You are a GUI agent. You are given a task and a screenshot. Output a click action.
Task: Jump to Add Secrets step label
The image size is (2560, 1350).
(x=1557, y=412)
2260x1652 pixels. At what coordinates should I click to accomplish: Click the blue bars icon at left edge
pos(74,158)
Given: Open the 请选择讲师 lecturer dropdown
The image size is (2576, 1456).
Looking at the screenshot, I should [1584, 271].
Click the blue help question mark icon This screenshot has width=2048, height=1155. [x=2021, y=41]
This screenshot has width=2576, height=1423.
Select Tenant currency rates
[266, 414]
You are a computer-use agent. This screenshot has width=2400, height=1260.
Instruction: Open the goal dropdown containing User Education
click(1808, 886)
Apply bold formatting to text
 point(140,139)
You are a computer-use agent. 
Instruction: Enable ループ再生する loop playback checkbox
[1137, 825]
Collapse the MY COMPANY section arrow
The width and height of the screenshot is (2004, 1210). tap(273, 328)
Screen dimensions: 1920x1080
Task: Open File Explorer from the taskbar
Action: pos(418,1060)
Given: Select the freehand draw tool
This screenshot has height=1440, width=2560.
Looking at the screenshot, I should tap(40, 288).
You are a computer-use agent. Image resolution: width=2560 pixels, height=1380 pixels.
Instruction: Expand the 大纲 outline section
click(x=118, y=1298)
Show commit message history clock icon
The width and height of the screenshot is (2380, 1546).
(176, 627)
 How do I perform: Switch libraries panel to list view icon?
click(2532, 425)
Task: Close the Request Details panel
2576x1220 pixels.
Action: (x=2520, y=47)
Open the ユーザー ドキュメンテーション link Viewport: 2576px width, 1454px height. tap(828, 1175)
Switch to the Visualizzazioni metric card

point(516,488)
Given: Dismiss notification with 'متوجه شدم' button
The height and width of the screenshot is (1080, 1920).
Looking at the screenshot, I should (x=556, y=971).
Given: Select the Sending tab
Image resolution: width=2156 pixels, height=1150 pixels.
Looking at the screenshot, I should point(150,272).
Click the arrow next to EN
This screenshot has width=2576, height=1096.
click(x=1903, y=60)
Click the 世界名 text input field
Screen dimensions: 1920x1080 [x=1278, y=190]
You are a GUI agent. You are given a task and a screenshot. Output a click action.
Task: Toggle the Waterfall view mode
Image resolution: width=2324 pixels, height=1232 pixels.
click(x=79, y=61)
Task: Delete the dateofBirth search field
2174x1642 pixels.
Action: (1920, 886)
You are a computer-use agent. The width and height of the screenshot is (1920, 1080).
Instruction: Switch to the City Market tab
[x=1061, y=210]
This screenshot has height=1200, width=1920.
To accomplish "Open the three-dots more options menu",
==================================================
● Task directions: In the entries above, count each line containing the word "agent" and reply with only the count.

● Task output: 6